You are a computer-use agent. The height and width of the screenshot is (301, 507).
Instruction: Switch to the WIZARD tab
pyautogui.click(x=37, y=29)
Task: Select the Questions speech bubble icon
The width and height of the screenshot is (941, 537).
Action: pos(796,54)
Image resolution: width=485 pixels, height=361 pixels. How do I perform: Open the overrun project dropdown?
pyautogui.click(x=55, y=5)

...

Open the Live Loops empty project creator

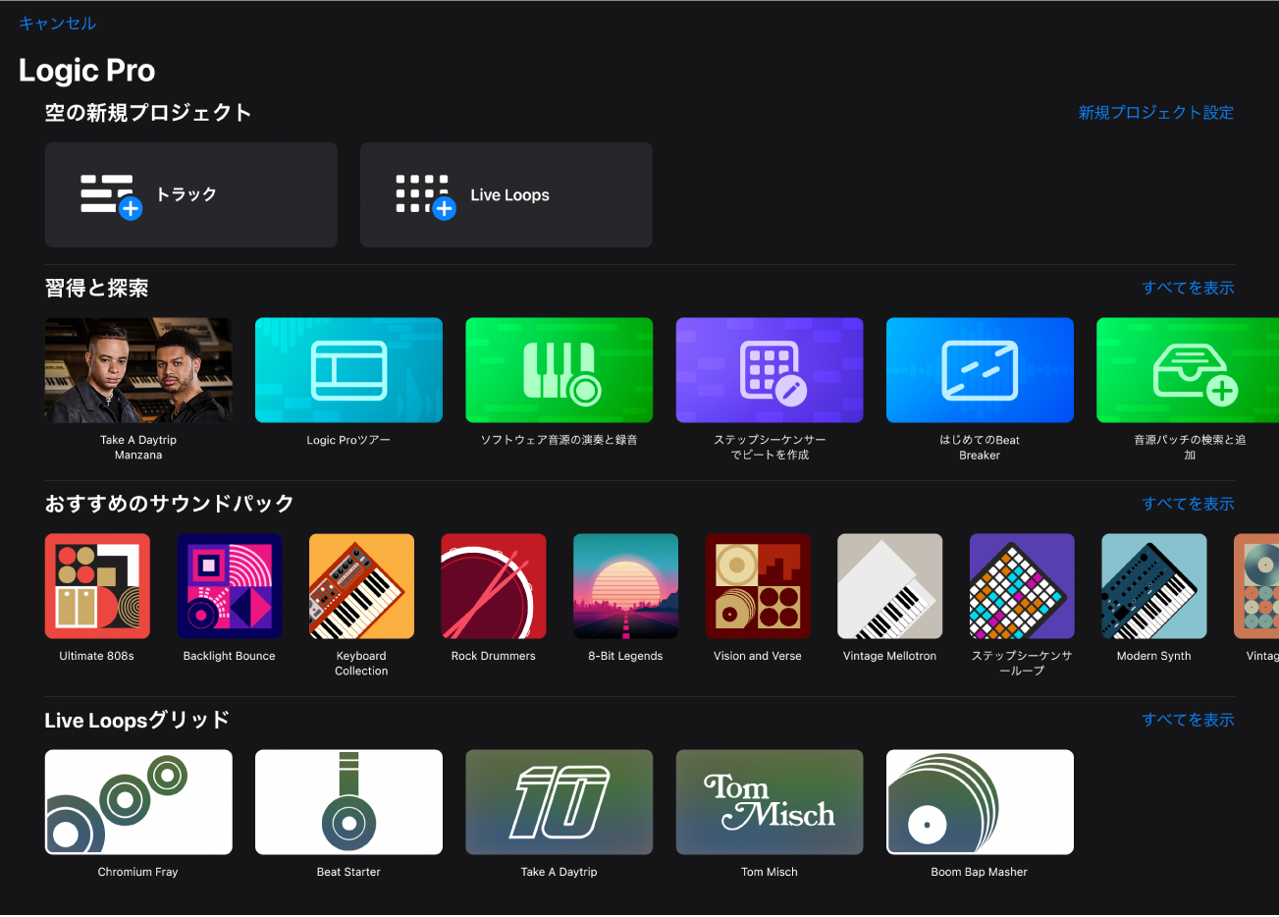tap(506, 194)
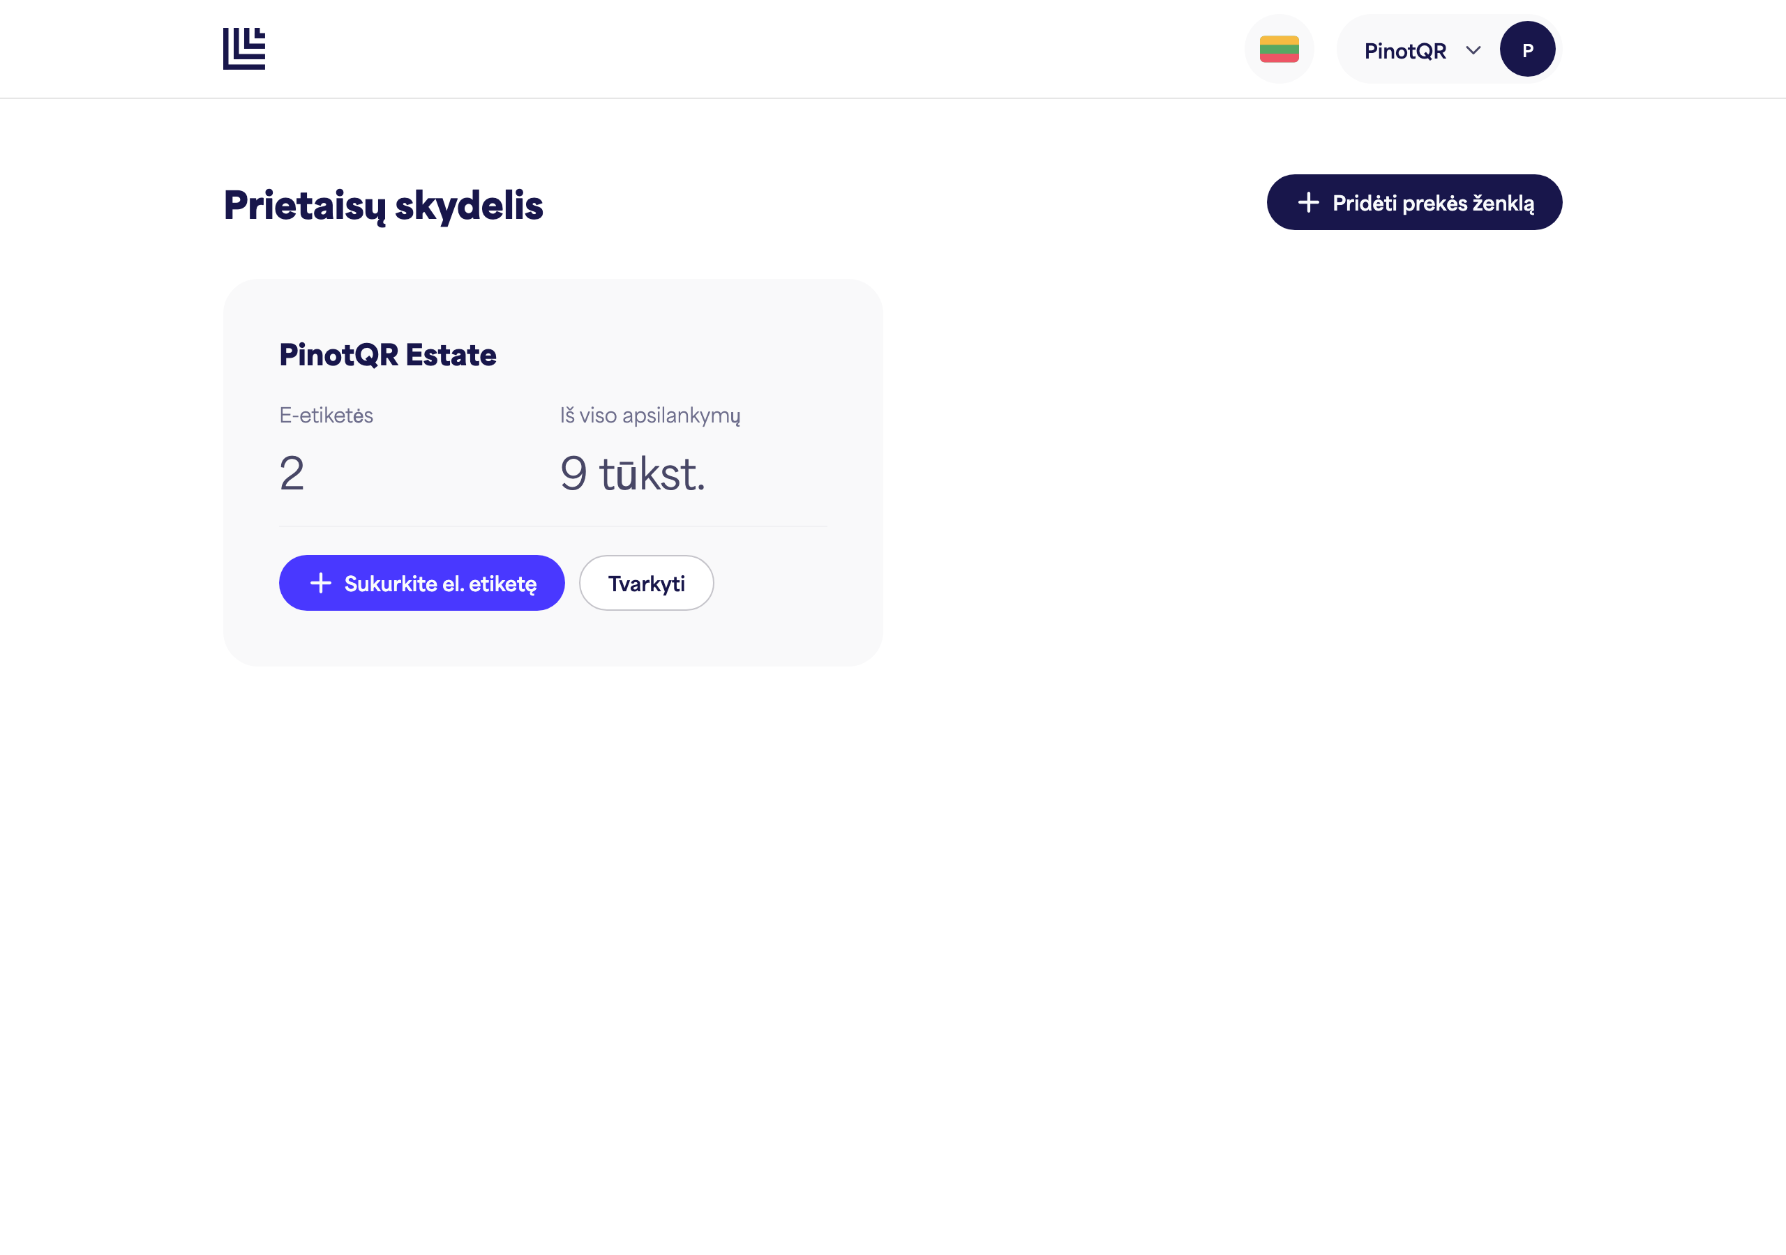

==

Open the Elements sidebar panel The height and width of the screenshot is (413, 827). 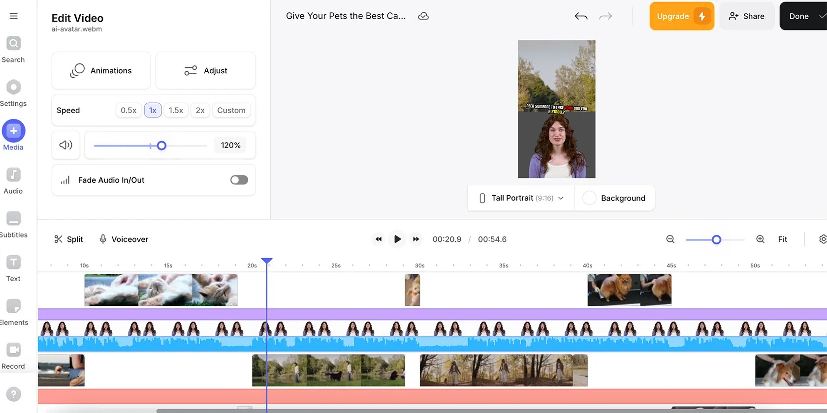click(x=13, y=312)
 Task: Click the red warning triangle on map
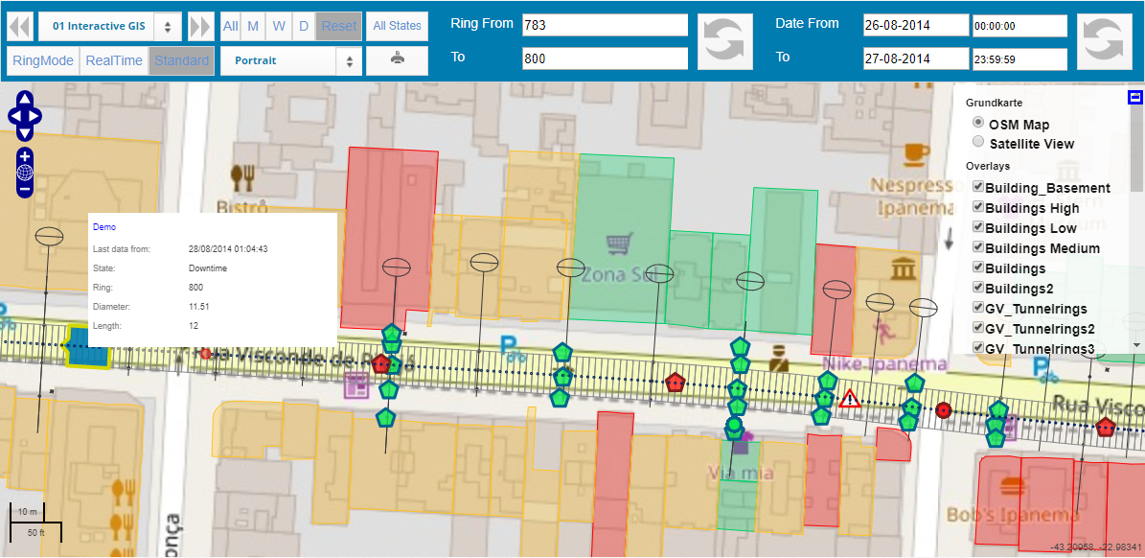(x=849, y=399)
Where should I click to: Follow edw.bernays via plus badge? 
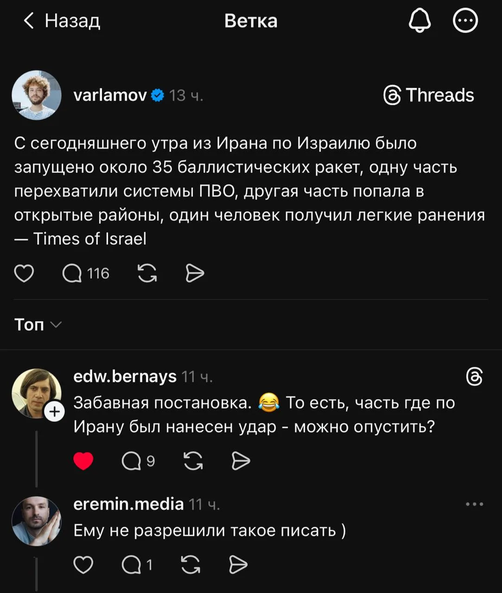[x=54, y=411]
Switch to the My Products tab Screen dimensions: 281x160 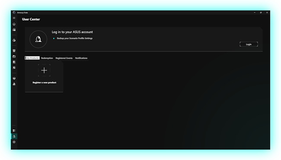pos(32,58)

■ What the task requires: From the material above, set down exactly the lines starting at the one with "You are a computer-use" and ending at the one with "Task: Select the Questions speech bubble icon", end lines included.

■ Result:
You are a computer-use agent. The height and width of the screenshot is (301, 507).
Instruction: Switch to the WIZARD tab
pyautogui.click(x=37, y=29)
Task: Select the Questions speech bubble icon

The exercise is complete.